# Pilote G270 Fresh water tank



## Peachey (Oct 13, 2009)

Good day all.

I have just bought a Pilote G270 2001 and to me its the best thing since sliced bread.
But one of the main questions i have is how much fresh water will it carry as i can find no information on that in the manual.

With luck one of you fine gents will have the answer?


----------



## bognormike (May 10, 2005)

Hi Peachey - welcome to Pilote motorhomes!

Ours is a G240 of 1999 vintage, and it has the water tank underneath the bench seat with the seat belt frame around it. It holds 140 litres but we don't fill it right up because the screw in lid at the top doesn't seal very well.
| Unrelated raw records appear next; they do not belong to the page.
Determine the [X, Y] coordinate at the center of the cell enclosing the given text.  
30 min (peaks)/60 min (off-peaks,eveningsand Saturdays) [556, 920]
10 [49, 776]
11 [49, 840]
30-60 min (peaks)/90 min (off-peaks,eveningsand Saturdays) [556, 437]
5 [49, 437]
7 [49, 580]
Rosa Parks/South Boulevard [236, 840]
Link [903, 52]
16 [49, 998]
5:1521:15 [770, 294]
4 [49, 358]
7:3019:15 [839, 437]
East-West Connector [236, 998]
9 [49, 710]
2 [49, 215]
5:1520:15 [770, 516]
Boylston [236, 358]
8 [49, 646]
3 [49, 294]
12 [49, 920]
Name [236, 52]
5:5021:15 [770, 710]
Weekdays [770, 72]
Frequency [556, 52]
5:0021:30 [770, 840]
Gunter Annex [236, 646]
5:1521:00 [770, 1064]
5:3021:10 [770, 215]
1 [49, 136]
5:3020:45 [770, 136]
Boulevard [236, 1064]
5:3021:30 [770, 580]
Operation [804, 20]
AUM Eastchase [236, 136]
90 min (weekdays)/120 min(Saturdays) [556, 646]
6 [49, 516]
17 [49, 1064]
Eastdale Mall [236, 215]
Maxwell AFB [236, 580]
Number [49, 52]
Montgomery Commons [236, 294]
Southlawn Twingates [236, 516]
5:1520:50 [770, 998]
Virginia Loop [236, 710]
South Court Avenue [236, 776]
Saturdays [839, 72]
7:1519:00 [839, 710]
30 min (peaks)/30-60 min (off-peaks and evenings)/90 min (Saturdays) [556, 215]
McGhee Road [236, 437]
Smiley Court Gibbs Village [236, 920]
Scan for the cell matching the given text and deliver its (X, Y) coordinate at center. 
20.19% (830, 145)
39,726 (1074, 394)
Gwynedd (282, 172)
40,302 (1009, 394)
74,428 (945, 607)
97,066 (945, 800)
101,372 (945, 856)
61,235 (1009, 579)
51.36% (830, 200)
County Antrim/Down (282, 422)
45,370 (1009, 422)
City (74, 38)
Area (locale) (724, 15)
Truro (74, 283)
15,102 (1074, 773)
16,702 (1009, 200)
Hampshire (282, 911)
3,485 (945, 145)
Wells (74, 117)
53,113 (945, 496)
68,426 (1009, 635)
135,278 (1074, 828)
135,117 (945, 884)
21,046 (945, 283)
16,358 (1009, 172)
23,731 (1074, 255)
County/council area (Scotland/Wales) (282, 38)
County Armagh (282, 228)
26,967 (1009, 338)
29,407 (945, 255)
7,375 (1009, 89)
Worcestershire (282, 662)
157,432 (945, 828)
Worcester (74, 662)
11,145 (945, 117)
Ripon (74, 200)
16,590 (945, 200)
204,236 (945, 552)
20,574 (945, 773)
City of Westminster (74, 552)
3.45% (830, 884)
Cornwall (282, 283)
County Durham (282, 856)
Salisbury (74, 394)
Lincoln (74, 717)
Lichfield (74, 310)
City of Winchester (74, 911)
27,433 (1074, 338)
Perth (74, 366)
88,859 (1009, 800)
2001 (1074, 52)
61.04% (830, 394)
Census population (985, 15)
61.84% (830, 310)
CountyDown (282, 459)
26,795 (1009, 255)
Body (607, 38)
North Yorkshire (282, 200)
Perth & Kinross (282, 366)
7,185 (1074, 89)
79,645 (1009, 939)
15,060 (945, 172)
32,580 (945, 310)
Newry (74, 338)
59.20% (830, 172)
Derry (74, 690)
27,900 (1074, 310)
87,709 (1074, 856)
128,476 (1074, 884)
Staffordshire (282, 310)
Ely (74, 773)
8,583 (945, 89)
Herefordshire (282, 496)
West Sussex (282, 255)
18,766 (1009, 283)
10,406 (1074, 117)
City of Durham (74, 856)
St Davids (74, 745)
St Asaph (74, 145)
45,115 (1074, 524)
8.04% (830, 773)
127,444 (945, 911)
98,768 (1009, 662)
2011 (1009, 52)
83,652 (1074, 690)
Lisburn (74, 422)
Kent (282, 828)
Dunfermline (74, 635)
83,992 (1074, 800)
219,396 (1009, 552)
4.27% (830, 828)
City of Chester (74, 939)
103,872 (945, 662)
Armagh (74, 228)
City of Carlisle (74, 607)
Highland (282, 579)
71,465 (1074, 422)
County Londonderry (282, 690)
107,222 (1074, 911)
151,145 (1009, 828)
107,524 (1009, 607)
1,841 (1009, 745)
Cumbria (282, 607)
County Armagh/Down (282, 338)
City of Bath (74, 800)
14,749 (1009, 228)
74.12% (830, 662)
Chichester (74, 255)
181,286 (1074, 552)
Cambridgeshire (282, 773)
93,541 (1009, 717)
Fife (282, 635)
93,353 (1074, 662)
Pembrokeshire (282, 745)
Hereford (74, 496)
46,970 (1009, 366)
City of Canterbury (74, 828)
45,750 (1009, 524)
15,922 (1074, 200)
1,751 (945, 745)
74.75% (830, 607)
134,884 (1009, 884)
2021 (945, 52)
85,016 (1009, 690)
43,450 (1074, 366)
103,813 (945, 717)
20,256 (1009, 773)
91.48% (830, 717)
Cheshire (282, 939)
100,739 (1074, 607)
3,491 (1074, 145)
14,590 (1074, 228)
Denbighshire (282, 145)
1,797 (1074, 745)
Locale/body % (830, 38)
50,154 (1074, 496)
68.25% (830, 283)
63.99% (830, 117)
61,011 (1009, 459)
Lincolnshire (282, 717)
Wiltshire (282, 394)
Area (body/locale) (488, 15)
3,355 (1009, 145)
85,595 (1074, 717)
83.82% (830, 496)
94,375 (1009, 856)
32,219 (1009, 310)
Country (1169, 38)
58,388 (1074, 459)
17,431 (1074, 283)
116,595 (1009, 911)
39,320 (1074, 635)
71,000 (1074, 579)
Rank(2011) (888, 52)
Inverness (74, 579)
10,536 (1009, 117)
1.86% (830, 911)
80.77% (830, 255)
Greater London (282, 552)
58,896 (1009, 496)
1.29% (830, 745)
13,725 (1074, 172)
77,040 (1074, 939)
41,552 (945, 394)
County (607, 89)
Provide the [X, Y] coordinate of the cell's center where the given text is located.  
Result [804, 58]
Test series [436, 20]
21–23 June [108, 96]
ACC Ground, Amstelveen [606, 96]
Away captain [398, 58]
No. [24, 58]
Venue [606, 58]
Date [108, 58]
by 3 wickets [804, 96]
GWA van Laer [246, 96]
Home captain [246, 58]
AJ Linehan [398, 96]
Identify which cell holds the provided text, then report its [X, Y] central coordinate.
We've had a couple of incidents of water spilling over :roll: 
I would imagine yours would be similar?


----------



## lins (Sep 29, 2008)

h and congrats on your new van ours is a 40 and we to are thrilled with it as well,our tanks is as mikes and i would say the same beware of overfilling it.Hope you have many happy days.


----------



## CWH (Nov 29, 2008)

There were two types of G270 at that time, The 'bar' layout which had a 3rd swivel seat was 160 litres and the half dinette which had a front facing double seat with seat belts was 140 litre.
Hope this helps


----------



## Peachey (Oct 13, 2009)

*Re fresh water*

Thanks all 
140litres that should keep the wife in showers for a day or so so the next question is the waste smaller or the same size.


----------



## bognormike (May 10, 2005)

In the 240 it's the same (140l)


----------



## CWH (Nov 29, 2008)

The G270 had either an 85l or 90l waste tank.


----------



## Peachey (Oct 13, 2009)

*RE fresh water*

Thanks again all now just looking forward to getting out and using it me thinks early December off to North Wales..


----------